Radek Szlaga (b. 1979) is the only member of Penerstwo who primarily works in the field of painting, although his paintings rather resemble collages- he uses the technique of broadly understood contemporary iconography, loosely combining themes and styles. For example, in his work Malarstwo olejne / Oil Painting (2008) on a heather-colored European wood bison he put the word Malarstwo / Painting like the cow in the Milka advertisments. He is inspired by pop culture, by sports (eg. his Teamgeist sculpture, 2008) and children’s or school aesthetics. Generally speaking Szlaga’s work features boyish fascinations and interests. "Yeah, tanks, cowboys, knights, marines, Germans always easy, good times", the artist says of his work and inspirations. In another interview, he says,
My work is based on the documentation of a certain process, recording of a state of consciousness, a reflection of a mythology that I create and update continuously. It's an endemic, complex world. I'm talking about a small section of reality. And yet I describe it not by looking out the window onto the playing field, I'm talking about a reality perceived through the prism of culture, its bits and pieces, both the high and the pop, drawn from literature, films, music and even art itself in all its manifestations. Cultural models traveling from distant cities to the periphery often end up slightly drab, deformed, wrinkled. As they make their way from the source to my studio they curve or flatten, they are imperfect, crippled, weak. And here they are subjected to a process. It is a process of degradation, simultaneously a source of inspiration and the subject of my work.

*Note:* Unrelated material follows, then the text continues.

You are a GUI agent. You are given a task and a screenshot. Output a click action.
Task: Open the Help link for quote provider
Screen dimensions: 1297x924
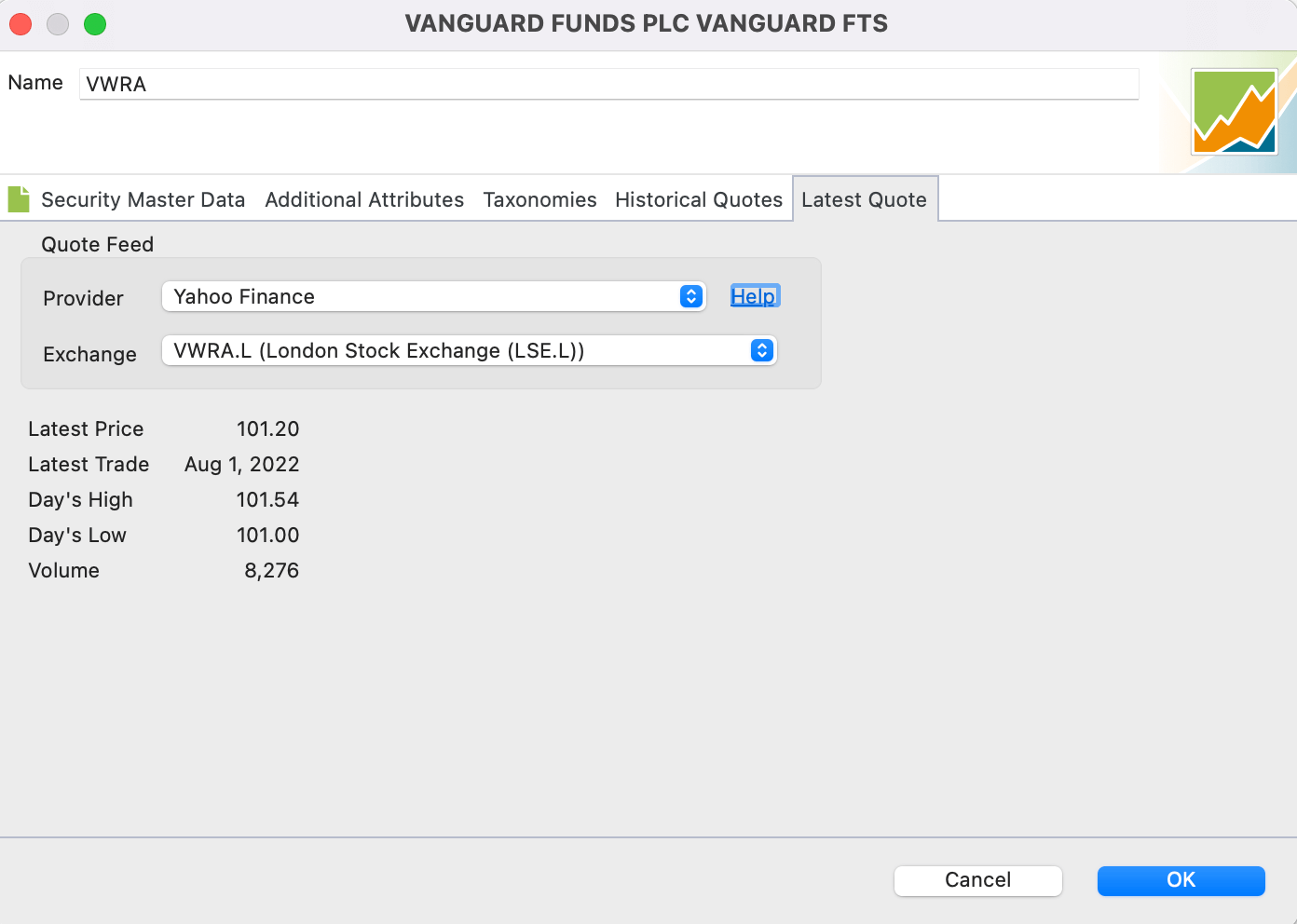[754, 296]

Iza Tarasewicz (b. 1981) creates abjective (neither subjective, nor objective) sculptures, operating the “poetics of meat” often with the use of animal blood and offal, but also works in the fields of drawing and performance (eg. together with Magdalena Starska). She displays what is generally perceived as disgusting but also presents contrasting statements of what is innocent, undefiled with something dirty and sick. Her works often take up the topic of violence – white, infantile sculptures are tainted in bloody red. Żywicielka / Breadwinner presented at the Starter Gallery in 2008 was a display pork cuts filled with rotting fruit or pig skin thrown over a hanger. In her recent projects the artist repudiates from the using organic materials, instead she refers to her personal experience of growing up in a village near Białystok and that direct, somewhat aboriginal contact with nature. She has said that at a certain time she found her activities somewhat insignificant, but that "today they work for me in entirely new ways like complicated braiding. What I once felt as fumbling, now has a clear outline and meaning.
Author: Karol Sienkiewicz, March 2011. Updated in December 2011. Translated by Sylwia Wojda, March 2012.